**Exercise A**
Repeat every one of the records that follow the forum thread below, line for line and unchanged, but leave the pictures out of your answer.

**Quoted passage**
— start —

There are a lot of unkowns when you redo an old house, for what your talking about I think I would be looking for the ugliest house to tear down. Evan old foundation will not be built to take newer designs with open spaces and all that. Just check with permit dept. before you buy anything.


----------



## eds (Mar 9, 2011)

Yeah, I guess I should just start looking at the best priced houses as teardowns.  I just wondered, because sometimes I see these MAJOR redos which look so nice...  And I thought if it might significantly lessen the cost of a project.

Of course sometimes you see ones that don't work so well!  

Thanks for helping me think this through a bit.


----------



## oldognewtrick (Mar 9, 2011)

My 2 cents, if you are going to buy and do a major remodel, you will probably be better off to scrape the lot and start fresh. Trying to match, out of square structure turns into a major pain sometimes. You may also have undersized structure that if not uncovered may prove to be an issue later. I love the way old remodeled homes look, you cannot duplicate old time charm, but it comes at a cost. Every one we've worked on would of been cheaper to start from scratch.

— end —

**Data lines**
— start —

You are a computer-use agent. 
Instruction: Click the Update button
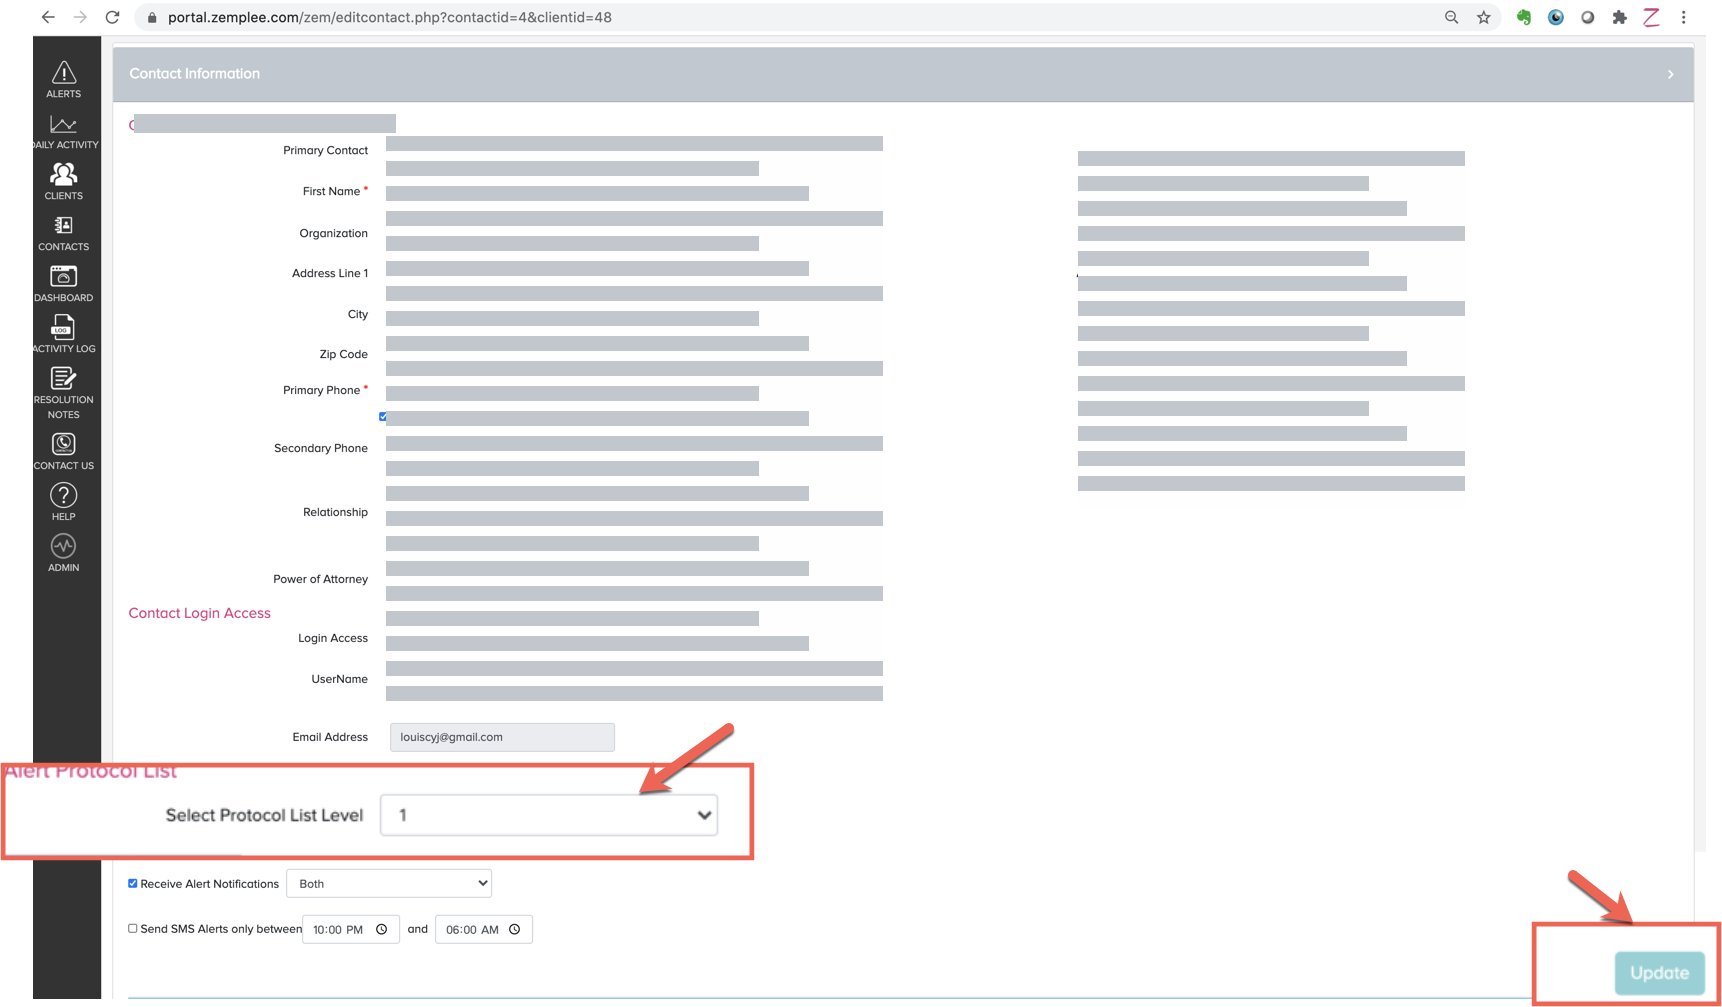(x=1659, y=973)
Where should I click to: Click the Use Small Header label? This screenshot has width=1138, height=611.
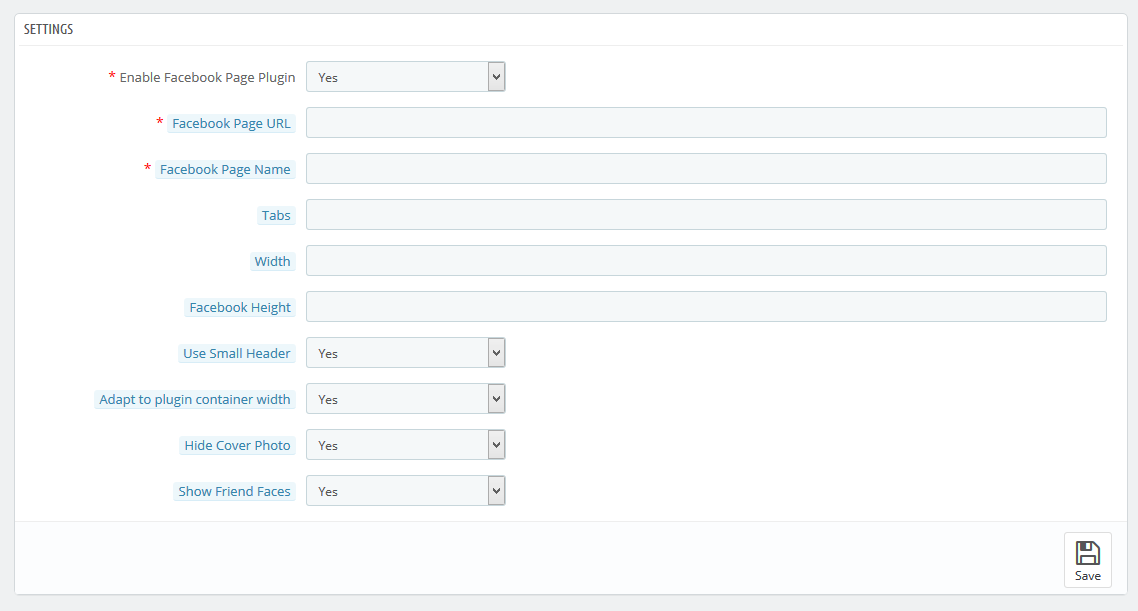point(237,353)
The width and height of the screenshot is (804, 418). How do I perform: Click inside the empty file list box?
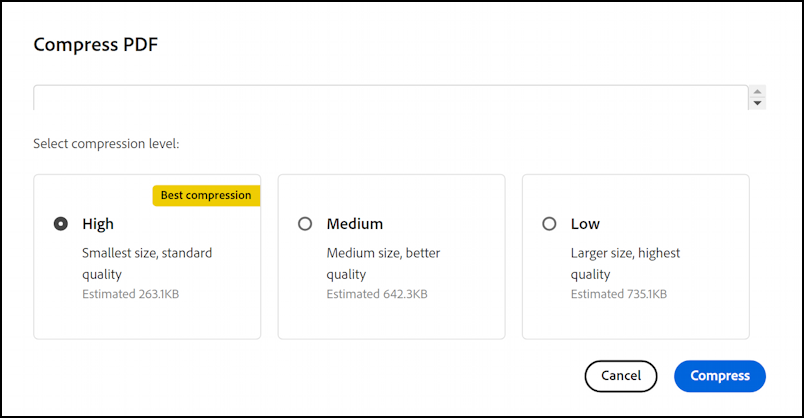pos(391,98)
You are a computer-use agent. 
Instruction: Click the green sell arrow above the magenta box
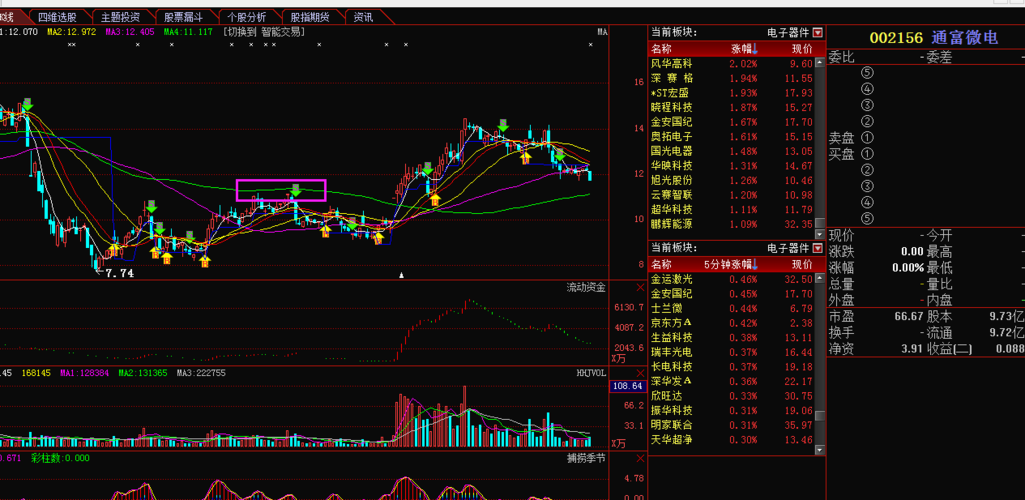[295, 189]
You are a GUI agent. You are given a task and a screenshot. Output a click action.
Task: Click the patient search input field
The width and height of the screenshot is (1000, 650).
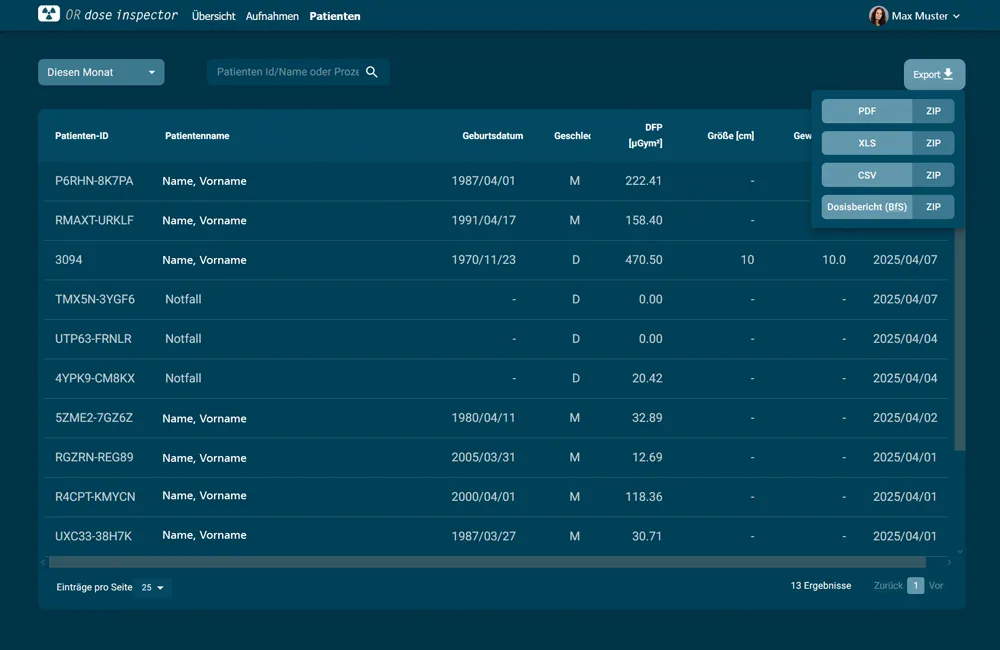click(x=287, y=72)
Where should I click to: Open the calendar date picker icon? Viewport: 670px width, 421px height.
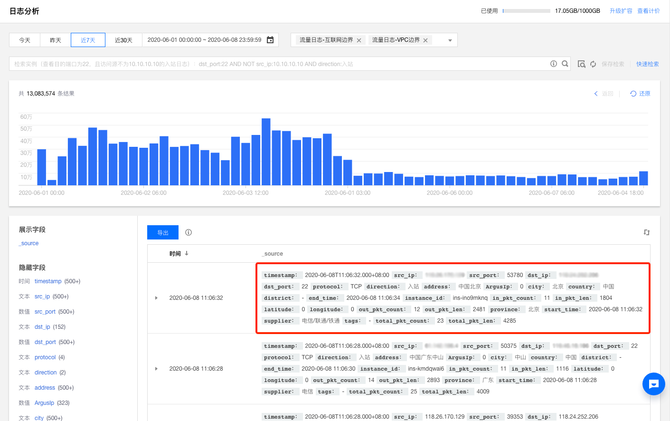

— end —

**Exercise B**
Reproduce everything in the forum thread from "## eds (Mar" down to "through a bit.", copying each word as it appears.

**Output A**
You are a computer-use agent. 
Instruction: Click the Update button
(x=1659, y=973)
Where should I click to: Click the Use Small Header label? This screenshot has width=1138, height=611.
point(237,353)
The width and height of the screenshot is (804, 418). How do I perform: Click inside the empty file list box?
pos(391,98)
You are a computer-use agent. 
Instruction: Click the green sell arrow above the magenta box
[295, 189]
You are a GUI agent. You are given a task and a screenshot. Output a click action.
Task: Click the patient search input field
The width and height of the screenshot is (1000, 650).
click(x=287, y=72)
Where should I click to: Open the calendar date picker icon? Viewport: 670px width, 421px height.

**Output B**
## eds (Mar 9, 2011)

Yeah, I guess I should just start looking at the best priced houses as teardowns.  I just wondered, because sometimes I see these MAJOR redos which look so nice...  And I thought if it might significantly lessen the cost of a project.

Of course sometimes you see ones that don't work so well!  

Thanks for helping me think this through a bit.